Foi elaborado um questionário com 37 questões.  Sua aplicação inicial ocorreu entre dezembro 1998 e janeiro de 1999, na comunidade da Barra do Superagüi, como parte de um projeto piloto para levantamento de dados em três áreas protegidas no estado do Paraná: Parque Nacional de Superagüi, Estação Ecológica Ilha do Mel e APA de Guaraqueçaba.  

Os respondentes foram escolhidos ao acaso e entrevistados pessoalmente. A duração da entrevista foi em média de 30 minutos. Foram feitas 94 entrevistas na fase piloto.

Os resultados foram tabulados, sendo utilizados a média e o desvio padrão (s) para análise.

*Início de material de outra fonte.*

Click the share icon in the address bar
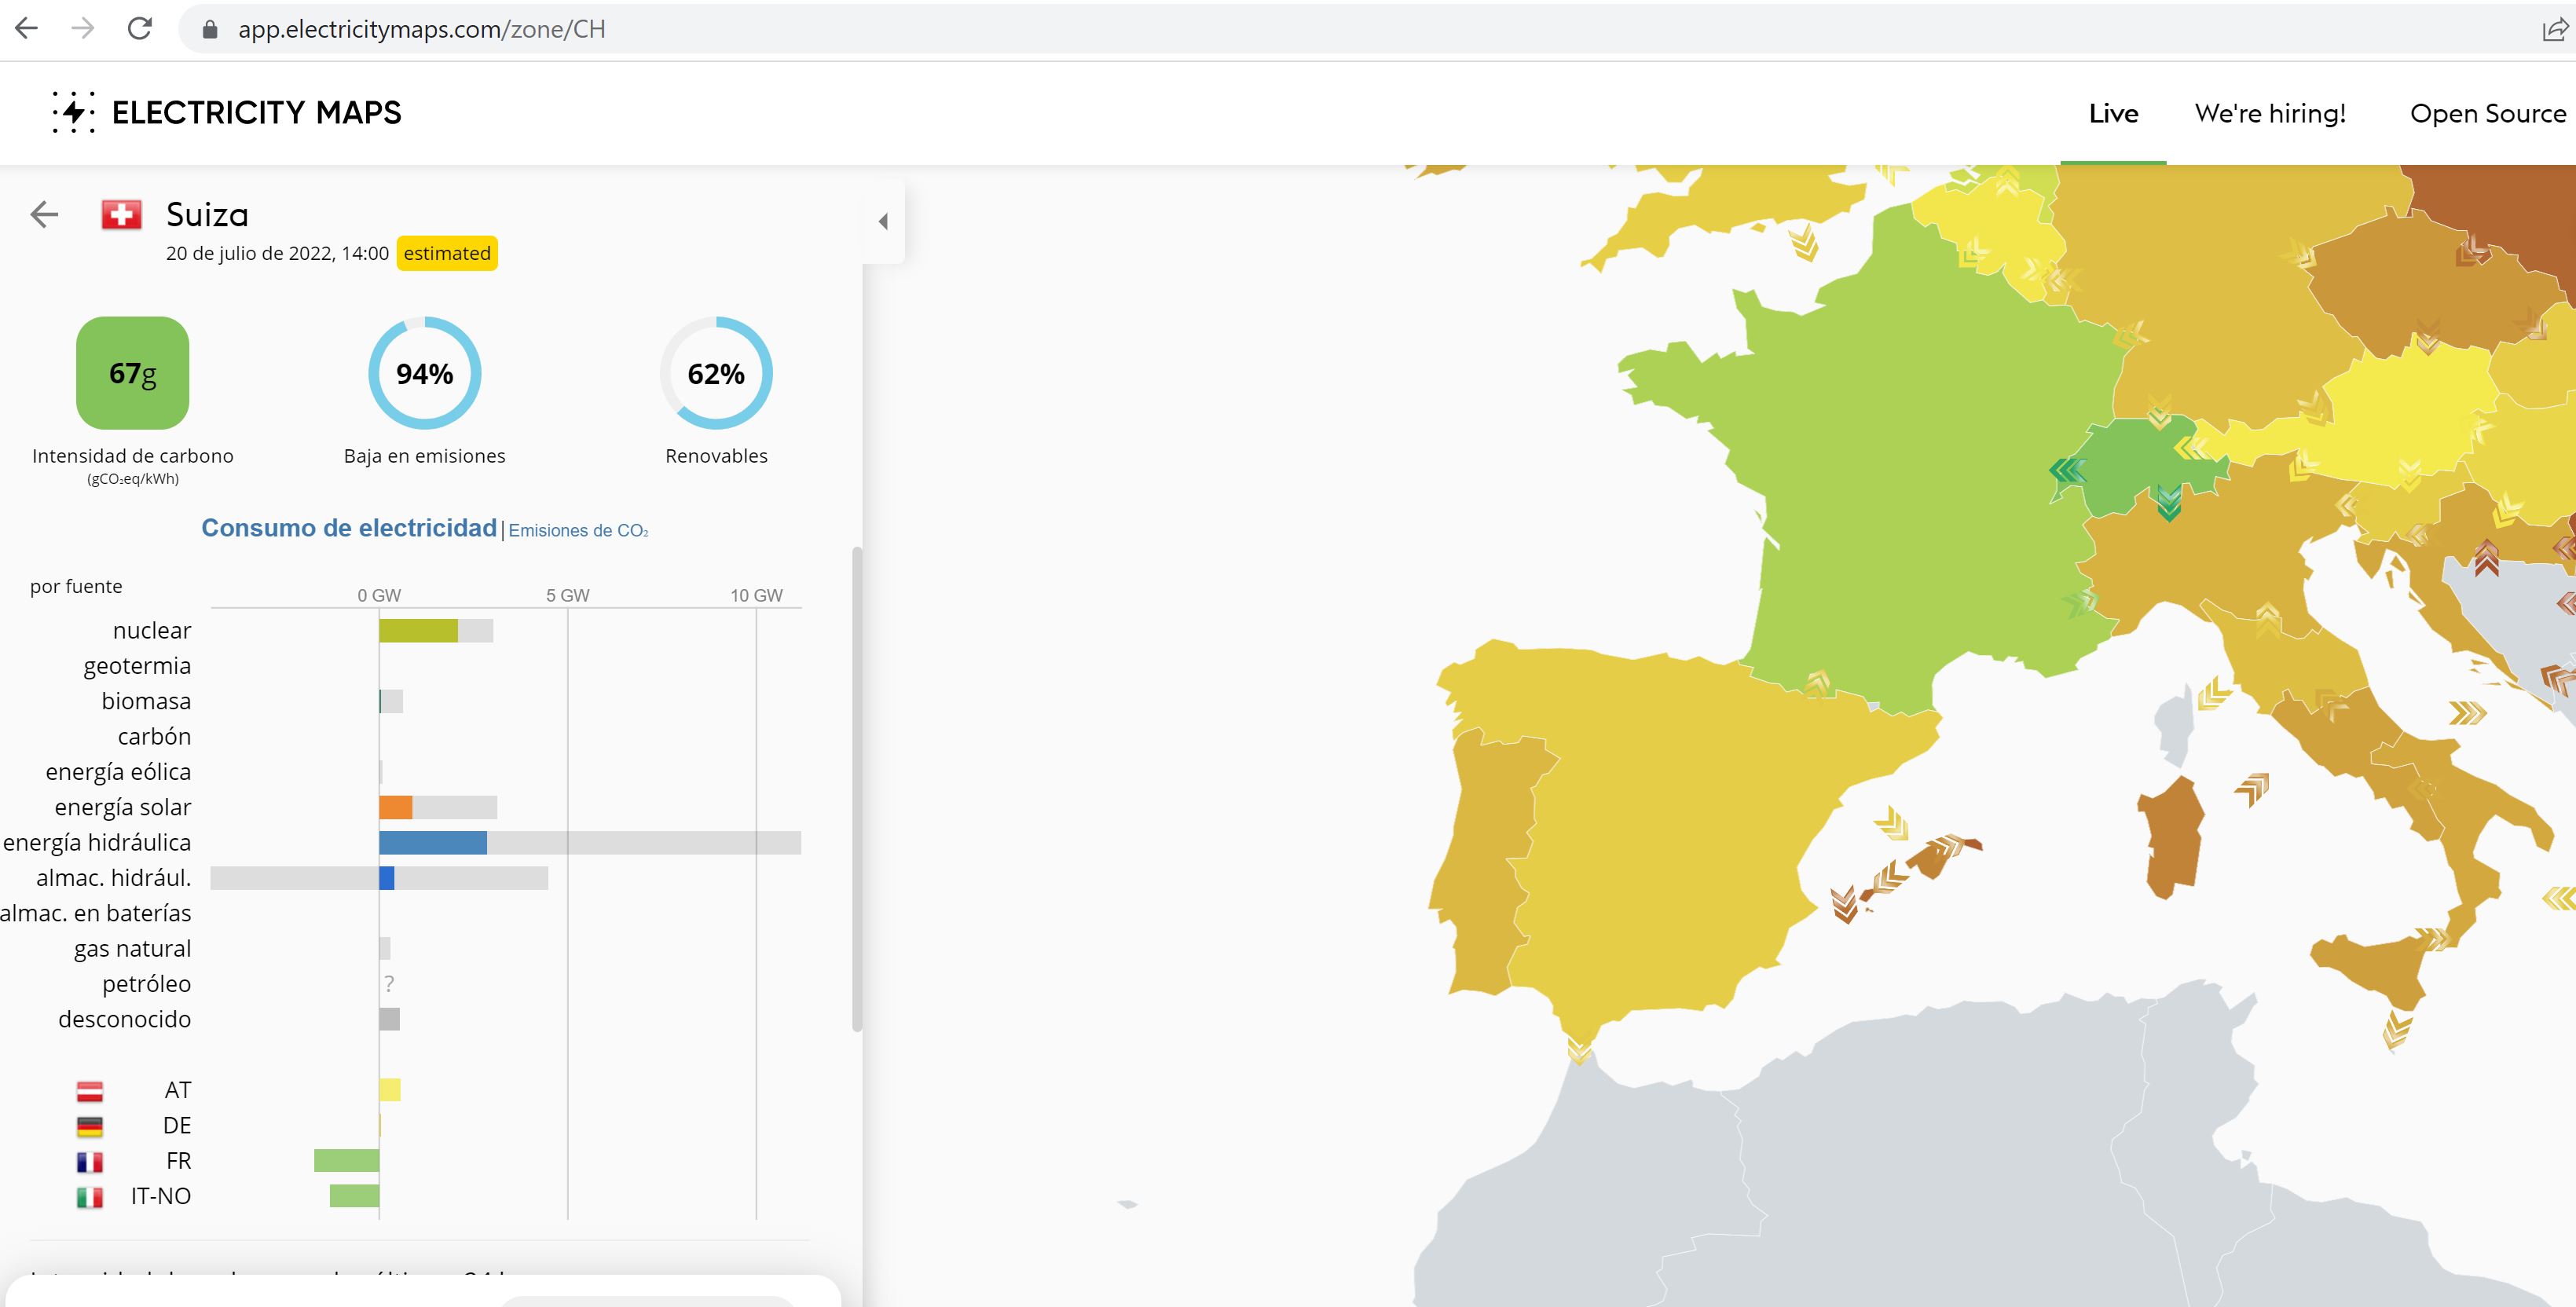Screen dimensions: 2576x1307 click(2554, 30)
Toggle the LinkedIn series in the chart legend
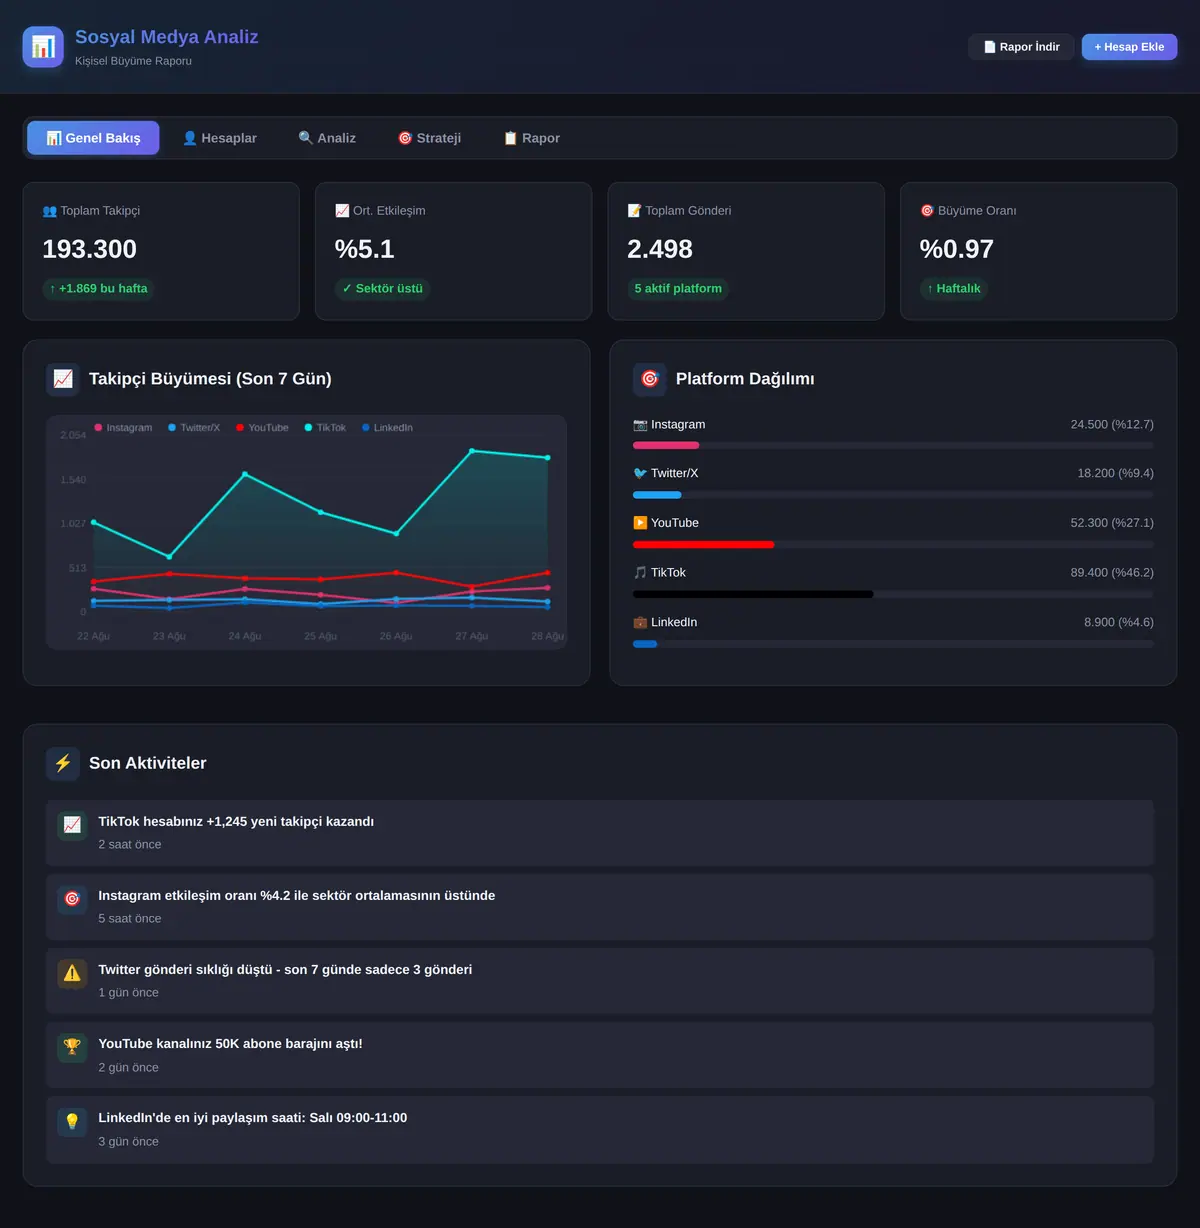 [387, 427]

Não existem pesquisas mais extensas sobre perfis de visitantes no Brasil, pelo menos em áreas protegidas.

Uma das hipóteses do estudo foi que os visitantes do Parque Nacional de Superagüi podem ser considerados como ecoturistas, como definido na literatura.

 

Resultados

Idade

 

Os visitantes, a maioria com idade superior a 20 anos, assim se distribuíam: 50% encontram-se no grupo de idade de 20 – 29 anos; 29% tinham entre 30 e 39 anos e 15% tinham entre 40 e 49 anos. Somente 6% dos visitantes eram jovens com menos de 20 anos de idade (Fig. 2), o que pode indicar que este tipo de viagem é pouco atrativo para esta faixa etária.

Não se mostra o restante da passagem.